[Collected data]

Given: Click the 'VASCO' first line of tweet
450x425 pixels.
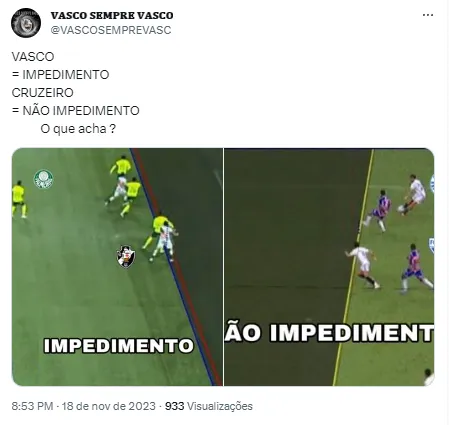Looking at the screenshot, I should [x=33, y=57].
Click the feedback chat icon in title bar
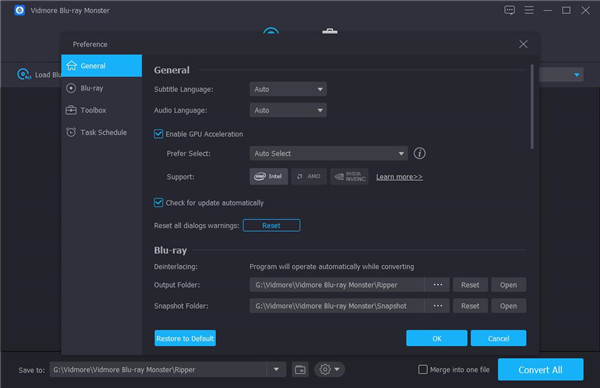Screen dimensions: 600x388 pos(509,10)
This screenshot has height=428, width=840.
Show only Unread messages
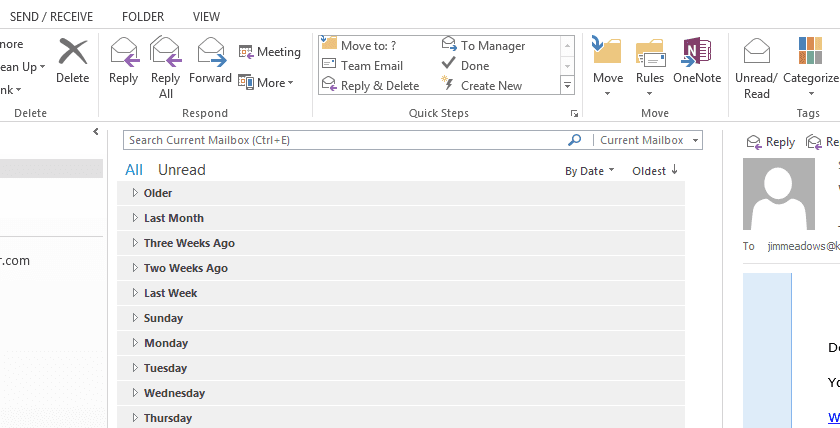pos(181,170)
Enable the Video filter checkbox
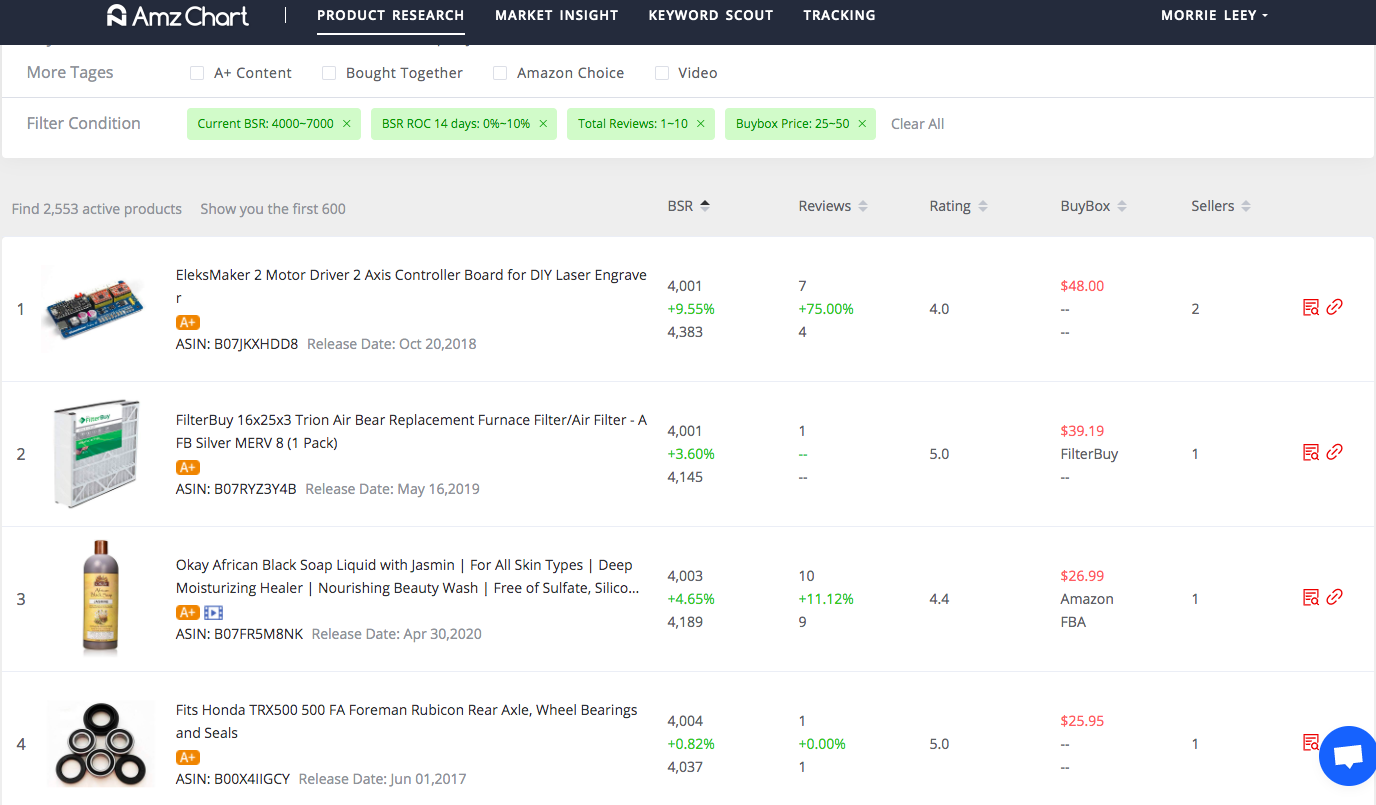 pyautogui.click(x=661, y=72)
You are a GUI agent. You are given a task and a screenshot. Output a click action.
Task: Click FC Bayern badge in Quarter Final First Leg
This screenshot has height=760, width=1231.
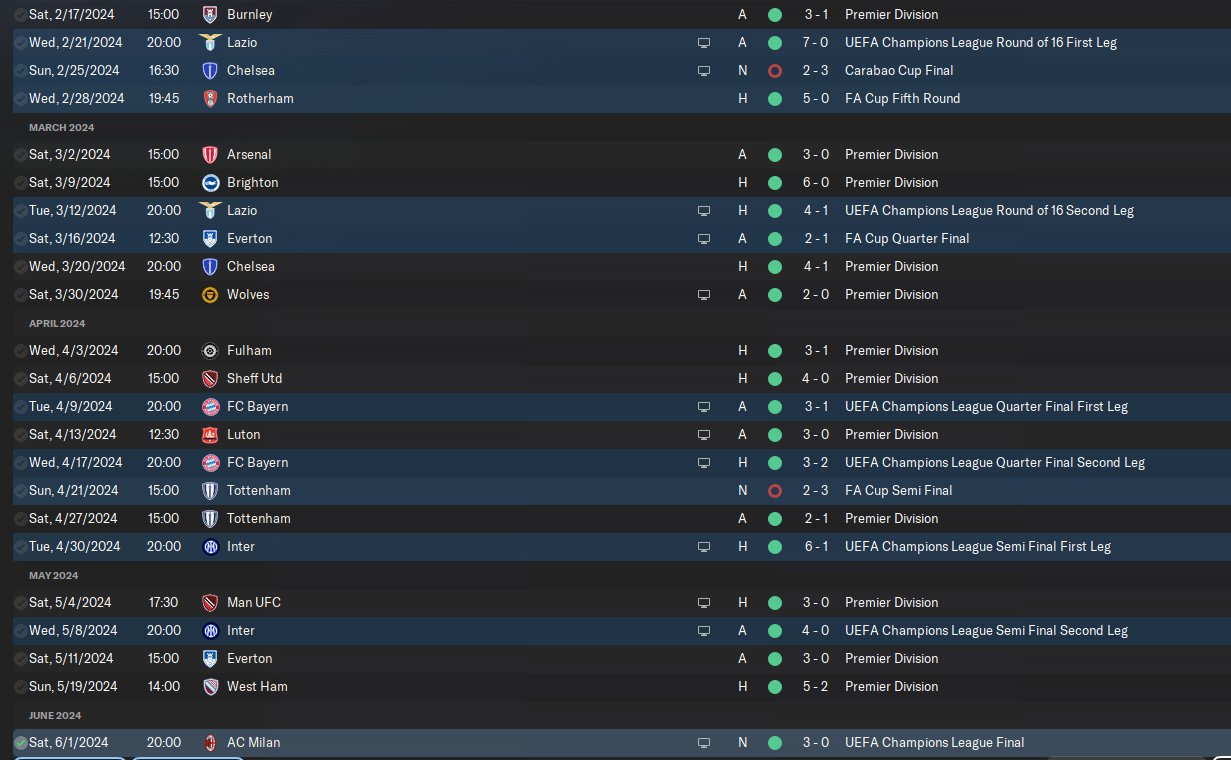click(x=210, y=407)
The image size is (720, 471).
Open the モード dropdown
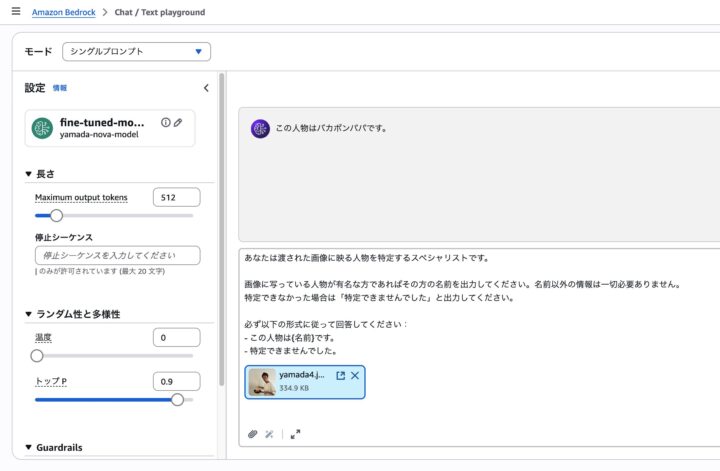(x=136, y=51)
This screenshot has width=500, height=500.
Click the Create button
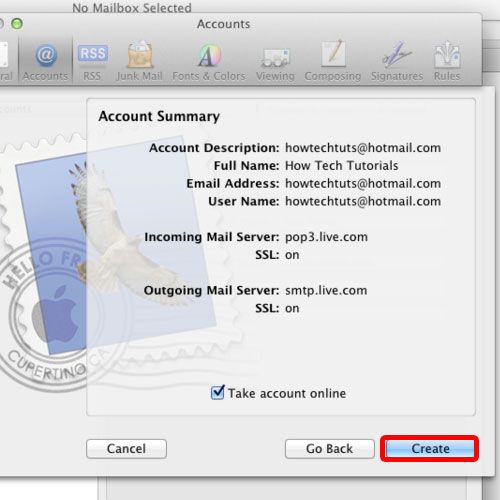pos(430,449)
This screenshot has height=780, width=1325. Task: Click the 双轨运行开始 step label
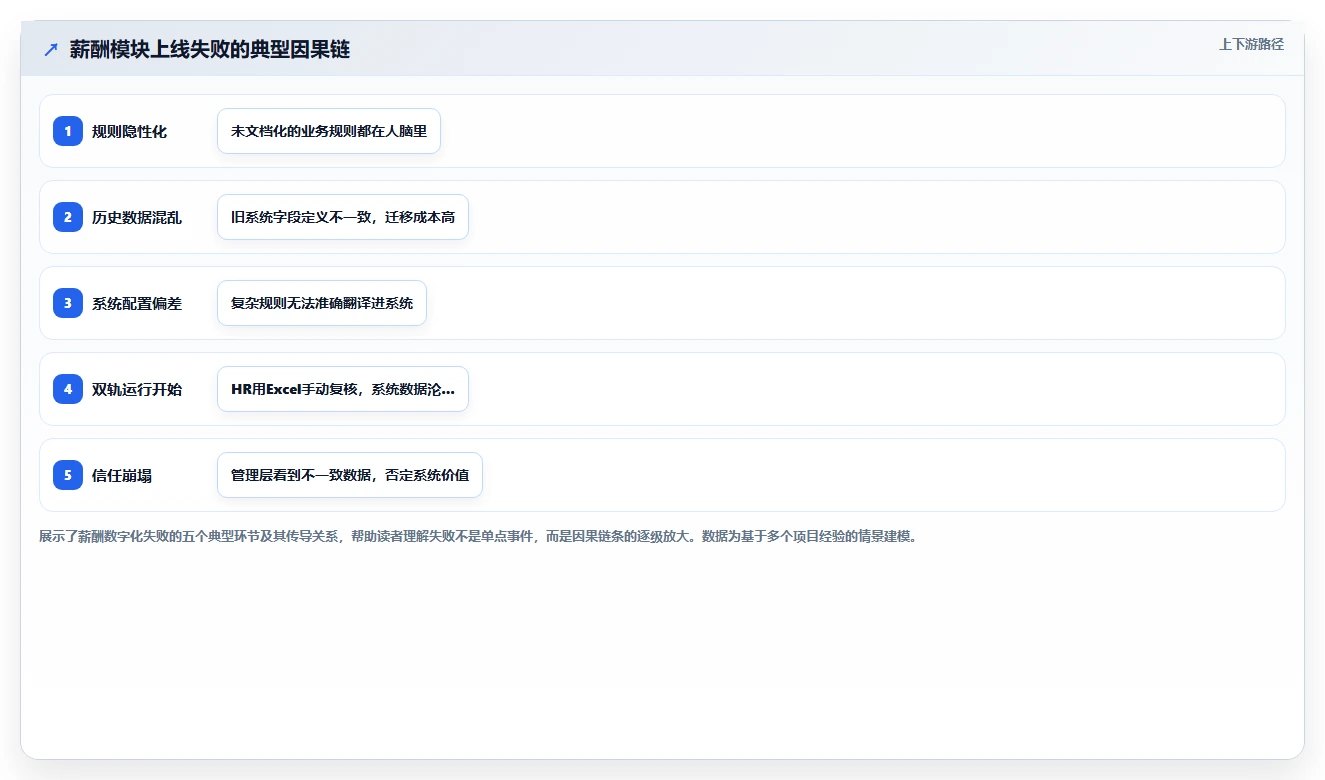(137, 390)
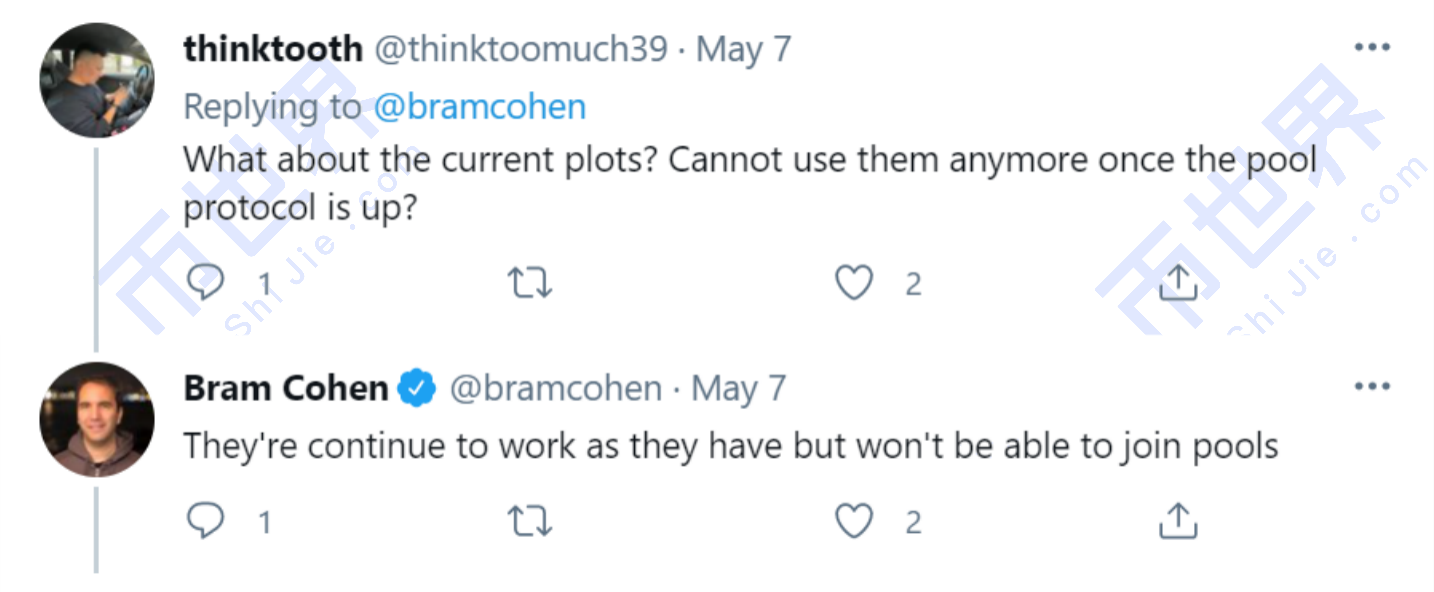Share thinktooth's tweet

pos(1178,284)
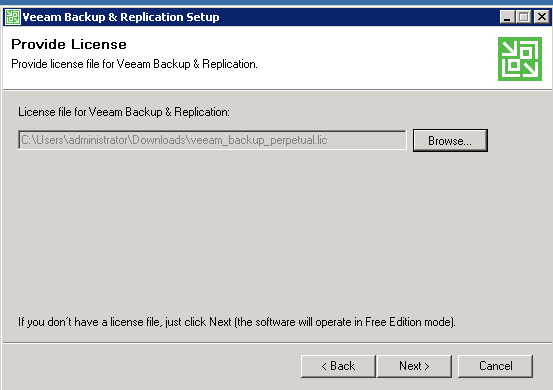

[What you need to do] Set down each entry again exactly as written. Pictures stay out.

[Exercise result]
Given: Click the 'VASCO' first line of tweet
450x425 pixels.
Looking at the screenshot, I should [x=33, y=57].
Click the feedback chat icon in title bar
Screen dimensions: 600x388 pos(509,10)
This screenshot has height=428, width=840.
Show only Unread messages
pos(181,170)
Enable the Video filter checkbox
 pyautogui.click(x=661, y=72)
You are a GUI agent. You are given a task and a screenshot. Output a click action.
Task: Click FC Bayern badge in Quarter Final First Leg
This screenshot has height=760, width=1231.
click(x=210, y=407)
The image size is (720, 471).
Open the モード dropdown
(x=136, y=51)
This screenshot has width=500, height=500.
Click the Create button
pos(430,449)
This screenshot has height=780, width=1325. Task: Click the 双轨运行开始 step label
(137, 390)
Share thinktooth's tweet

pos(1178,284)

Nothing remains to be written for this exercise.